Title:Topics Pertaining to Men
Notice:Archived V1 - Current file is QUARK::MENNOTES
Moderator:QUARK::LIONEL
Created:Fri Nov 07 1986
Last Modified:Tue Jan 26 1993
Last Successful Update:Fri Jun 06 1997
Number of topics:867
Total number of notes:32923

388.0. "Men/Public Emotions....AHHHH!" by MILPND::PARATORE () Wed Nov 08 1989 09:43


	Let me make a simple statement and see what other men think.

	I was a Resident Assistant in College for three years and was made
	aware of how stereotypes can really damage someone (whether it be
	an individual or a group of individuals which may share a common
	denominator).

	I have noticed time and time again men discussing the issue of 
	public display of emotions.  Specifically crying, hugging, fear, etc.

	Let me state that this one stereotype is the only one that I can 
	think of which is self-inflicted.

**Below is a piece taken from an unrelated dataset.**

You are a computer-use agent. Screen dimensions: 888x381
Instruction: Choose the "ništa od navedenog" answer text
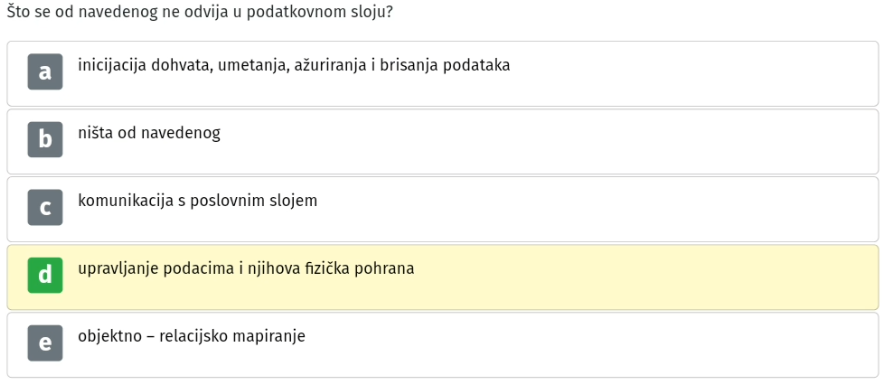(x=149, y=133)

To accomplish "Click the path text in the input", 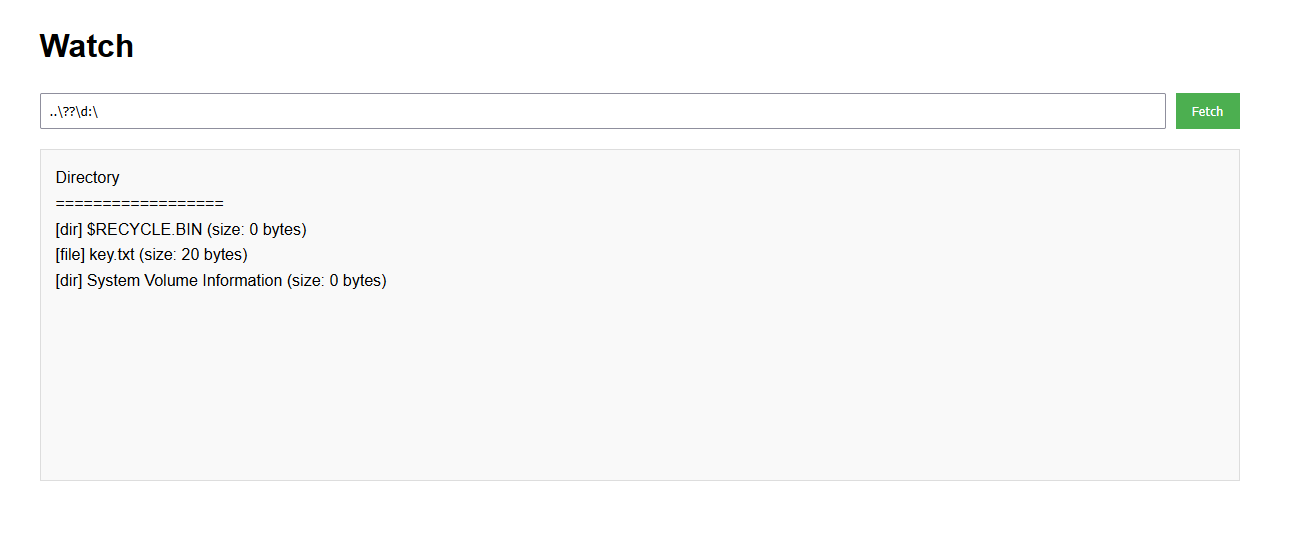I will coord(74,111).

Are men affraid to show that they
	have feeling in front of women or other men?....I believe, in most 
	cases, it is the latter.  

	As a result...the male gender itself seems to keep this stereotype
	alive and kicking on it's own.  I know that the numbers within this
	group seem to diminish with time (we have come along way since the 
	days of the C.H.I.P's STUD) and personally I have no problem with
	watching a man cry or even hugging another man....Hell....I have 
	good friends that I have not seen in years....So why do some men 
	still feel they need to continue this way of thinking?

	Just a point of interest.....

	.,....INCOMING.....!

	
	 Mike P.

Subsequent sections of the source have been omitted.